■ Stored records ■
•••

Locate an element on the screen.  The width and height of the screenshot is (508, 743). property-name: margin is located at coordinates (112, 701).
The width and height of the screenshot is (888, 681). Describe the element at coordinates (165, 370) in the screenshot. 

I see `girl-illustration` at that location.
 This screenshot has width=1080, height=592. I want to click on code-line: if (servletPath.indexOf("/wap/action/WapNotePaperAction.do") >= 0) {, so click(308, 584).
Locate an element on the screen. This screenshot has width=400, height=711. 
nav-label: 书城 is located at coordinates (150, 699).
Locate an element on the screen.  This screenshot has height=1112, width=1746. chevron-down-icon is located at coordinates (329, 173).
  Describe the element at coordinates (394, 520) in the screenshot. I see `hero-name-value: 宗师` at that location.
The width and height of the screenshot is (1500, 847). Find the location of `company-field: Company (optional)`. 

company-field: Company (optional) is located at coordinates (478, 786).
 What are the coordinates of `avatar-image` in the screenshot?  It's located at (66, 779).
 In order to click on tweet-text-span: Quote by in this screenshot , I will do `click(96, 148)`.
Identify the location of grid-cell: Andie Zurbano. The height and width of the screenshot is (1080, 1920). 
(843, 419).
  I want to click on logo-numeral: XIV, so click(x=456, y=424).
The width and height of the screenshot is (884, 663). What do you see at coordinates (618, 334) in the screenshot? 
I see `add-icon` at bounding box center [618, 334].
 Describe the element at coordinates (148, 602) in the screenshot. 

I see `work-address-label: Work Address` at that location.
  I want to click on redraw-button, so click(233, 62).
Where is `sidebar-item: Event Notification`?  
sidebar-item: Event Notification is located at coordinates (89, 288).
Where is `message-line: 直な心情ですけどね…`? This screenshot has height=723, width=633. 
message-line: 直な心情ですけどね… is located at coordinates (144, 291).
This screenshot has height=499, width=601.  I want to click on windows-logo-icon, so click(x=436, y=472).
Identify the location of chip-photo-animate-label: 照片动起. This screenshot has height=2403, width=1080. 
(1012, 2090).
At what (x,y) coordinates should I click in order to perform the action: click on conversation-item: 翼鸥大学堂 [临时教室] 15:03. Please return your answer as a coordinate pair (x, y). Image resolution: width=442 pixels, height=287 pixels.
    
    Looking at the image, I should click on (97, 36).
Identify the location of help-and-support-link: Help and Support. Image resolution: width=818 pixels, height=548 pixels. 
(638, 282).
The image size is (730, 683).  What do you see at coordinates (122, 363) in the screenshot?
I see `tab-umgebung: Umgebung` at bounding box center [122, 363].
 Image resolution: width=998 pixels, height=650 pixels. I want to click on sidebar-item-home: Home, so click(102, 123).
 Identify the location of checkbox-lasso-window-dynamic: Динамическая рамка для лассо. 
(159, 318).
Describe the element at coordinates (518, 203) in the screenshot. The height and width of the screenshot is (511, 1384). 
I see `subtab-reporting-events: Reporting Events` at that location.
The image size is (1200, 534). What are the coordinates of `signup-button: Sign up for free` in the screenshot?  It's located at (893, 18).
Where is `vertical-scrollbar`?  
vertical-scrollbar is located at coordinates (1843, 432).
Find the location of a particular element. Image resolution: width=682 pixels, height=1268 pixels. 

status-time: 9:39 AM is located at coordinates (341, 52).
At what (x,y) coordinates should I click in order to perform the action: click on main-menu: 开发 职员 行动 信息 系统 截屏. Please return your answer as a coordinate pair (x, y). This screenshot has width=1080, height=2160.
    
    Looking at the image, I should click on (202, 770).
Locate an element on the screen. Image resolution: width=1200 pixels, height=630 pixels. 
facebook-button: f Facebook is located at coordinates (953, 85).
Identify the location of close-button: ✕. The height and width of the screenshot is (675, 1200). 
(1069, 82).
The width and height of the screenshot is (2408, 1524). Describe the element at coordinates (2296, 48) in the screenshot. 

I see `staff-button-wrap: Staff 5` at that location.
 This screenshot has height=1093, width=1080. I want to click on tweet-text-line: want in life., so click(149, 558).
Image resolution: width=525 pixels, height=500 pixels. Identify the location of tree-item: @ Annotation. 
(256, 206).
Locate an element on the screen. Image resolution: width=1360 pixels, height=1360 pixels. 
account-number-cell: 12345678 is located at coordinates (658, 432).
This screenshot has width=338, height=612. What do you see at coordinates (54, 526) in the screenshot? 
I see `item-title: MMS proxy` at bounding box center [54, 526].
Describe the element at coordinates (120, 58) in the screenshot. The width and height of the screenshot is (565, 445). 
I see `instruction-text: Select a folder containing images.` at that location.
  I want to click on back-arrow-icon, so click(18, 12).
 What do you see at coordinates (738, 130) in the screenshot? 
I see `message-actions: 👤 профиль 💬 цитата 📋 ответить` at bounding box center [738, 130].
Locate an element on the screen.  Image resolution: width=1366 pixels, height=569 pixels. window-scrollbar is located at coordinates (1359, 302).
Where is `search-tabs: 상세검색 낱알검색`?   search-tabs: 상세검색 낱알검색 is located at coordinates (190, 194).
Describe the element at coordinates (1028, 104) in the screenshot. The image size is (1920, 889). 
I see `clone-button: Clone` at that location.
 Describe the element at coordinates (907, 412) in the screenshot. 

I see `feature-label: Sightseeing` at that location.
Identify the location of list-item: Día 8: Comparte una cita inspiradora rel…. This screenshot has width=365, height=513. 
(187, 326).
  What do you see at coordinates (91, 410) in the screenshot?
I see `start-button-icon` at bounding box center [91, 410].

•••

■ Brief ■
Lay out all of the data above as a numbered list, leaving out any blank lines.

■ Solution for this exercise ■
1. Locate an element on the screen.  The width and height of the screenshot is (508, 743). property-name: margin is located at coordinates (112, 701).
2. The width and height of the screenshot is (888, 681). Describe the element at coordinates (165, 370) in the screenshot. 
3. I see `girl-illustration` at that location.
4.  This screenshot has width=1080, height=592. I want to click on code-line: if (servletPath.indexOf("/wap/action/WapNotePaperAction.do") >= 0) {, so click(308, 584).
5. Locate an element on the screen. This screenshot has width=400, height=711. 
6. nav-label: 书城 is located at coordinates (150, 699).
7. Locate an element on the screen.  This screenshot has height=1112, width=1746. chevron-down-icon is located at coordinates (329, 173).
8.   Describe the element at coordinates (394, 520) in the screenshot. I see `hero-name-value: 宗师` at that location.
9. The width and height of the screenshot is (1500, 847). Find the location of `company-field: Company (optional)`. 
10. company-field: Company (optional) is located at coordinates (478, 786).
11.  What are the coordinates of `avatar-image` in the screenshot?  It's located at (66, 779).
12.  In order to click on tweet-text-span: Quote by in this screenshot , I will do `click(96, 148)`.
13. Identify the location of grid-cell: Andie Zurbano. The height and width of the screenshot is (1080, 1920). 
14. (843, 419).
15.   I want to click on logo-numeral: XIV, so click(x=456, y=424).
16. The width and height of the screenshot is (884, 663). What do you see at coordinates (618, 334) in the screenshot? 
17. I see `add-icon` at bounding box center [618, 334].
18.  Describe the element at coordinates (148, 602) in the screenshot. 
19. I see `work-address-label: Work Address` at that location.
20.   I want to click on redraw-button, so click(233, 62).
21. Where is `sidebar-item: Event Notification`?  
22. sidebar-item: Event Notification is located at coordinates (89, 288).
23. Where is `message-line: 直な心情ですけどね…`? This screenshot has height=723, width=633. 
24. message-line: 直な心情ですけどね… is located at coordinates (144, 291).
25. This screenshot has height=499, width=601.  I want to click on windows-logo-icon, so click(x=436, y=472).
26. Identify the location of chip-photo-animate-label: 照片动起. This screenshot has height=2403, width=1080. 
27. (1012, 2090).
28. At what (x,y) coordinates should I click in order to perform the action: click on conversation-item: 翼鸥大学堂 [临时教室] 15:03. Please return your answer as a coordinate pair (x, y). Image resolution: width=442 pixels, height=287 pixels.
29.     Looking at the image, I should click on (97, 36).
30. Identify the location of help-and-support-link: Help and Support. Image resolution: width=818 pixels, height=548 pixels. 
31. (638, 282).
32. The image size is (730, 683).  What do you see at coordinates (122, 363) in the screenshot?
33. I see `tab-umgebung: Umgebung` at bounding box center [122, 363].
34.  Image resolution: width=998 pixels, height=650 pixels. I want to click on sidebar-item-home: Home, so click(102, 123).
35.  Identify the location of checkbox-lasso-window-dynamic: Динамическая рамка для лассо. 
36. (159, 318).
37. Describe the element at coordinates (518, 203) in the screenshot. The height and width of the screenshot is (511, 1384). 
38. I see `subtab-reporting-events: Reporting Events` at that location.
39. The image size is (1200, 534). What are the coordinates of `signup-button: Sign up for free` in the screenshot?  It's located at (893, 18).
40. Where is `vertical-scrollbar`?  
41. vertical-scrollbar is located at coordinates (1843, 432).
42. Find the location of a particular element. Image resolution: width=682 pixels, height=1268 pixels. 
43. status-time: 9:39 AM is located at coordinates (341, 52).
44. At what (x,y) coordinates should I click in order to perform the action: click on main-menu: 开发 职员 行动 信息 系统 截屏. Please return your answer as a coordinate pair (x, y). This screenshot has width=1080, height=2160.
45.     Looking at the image, I should click on (202, 770).
46. Locate an element on the screen. Image resolution: width=1200 pixels, height=630 pixels. 
47. facebook-button: f Facebook is located at coordinates (953, 85).
48. Identify the location of close-button: ✕. The height and width of the screenshot is (675, 1200). 
49. (1069, 82).
50. The width and height of the screenshot is (2408, 1524). Describe the element at coordinates (2296, 48) in the screenshot. 
51. I see `staff-button-wrap: Staff 5` at that location.
52.  This screenshot has height=1093, width=1080. I want to click on tweet-text-line: want in life., so click(149, 558).
53. Image resolution: width=525 pixels, height=500 pixels. Identify the location of tree-item: @ Annotation. 
54. (256, 206).
55. Locate an element on the screen. Image resolution: width=1360 pixels, height=1360 pixels. 
56. account-number-cell: 12345678 is located at coordinates (658, 432).
57. This screenshot has width=338, height=612. What do you see at coordinates (54, 526) in the screenshot? 
58. I see `item-title: MMS proxy` at bounding box center [54, 526].
59. Describe the element at coordinates (120, 58) in the screenshot. The width and height of the screenshot is (565, 445). 
60. I see `instruction-text: Select a folder containing images.` at that location.
61.   I want to click on back-arrow-icon, so click(18, 12).
62.  What do you see at coordinates (738, 130) in the screenshot? 
63. I see `message-actions: 👤 профиль 💬 цитата 📋 ответить` at bounding box center [738, 130].
64. Locate an element on the screen.  Image resolution: width=1366 pixels, height=569 pixels. window-scrollbar is located at coordinates (1359, 302).
65. Where is `search-tabs: 상세검색 낱알검색`?   search-tabs: 상세검색 낱알검색 is located at coordinates (190, 194).
66. Describe the element at coordinates (1028, 104) in the screenshot. The image size is (1920, 889). 
67. I see `clone-button: Clone` at that location.
68.  Describe the element at coordinates (907, 412) in the screenshot. 
69. I see `feature-label: Sightseeing` at that location.
70. Identify the location of list-item: Día 8: Comparte una cita inspiradora rel…. This screenshot has width=365, height=513. 
71. (187, 326).
72.   What do you see at coordinates (91, 410) in the screenshot?
73. I see `start-button-icon` at bounding box center [91, 410].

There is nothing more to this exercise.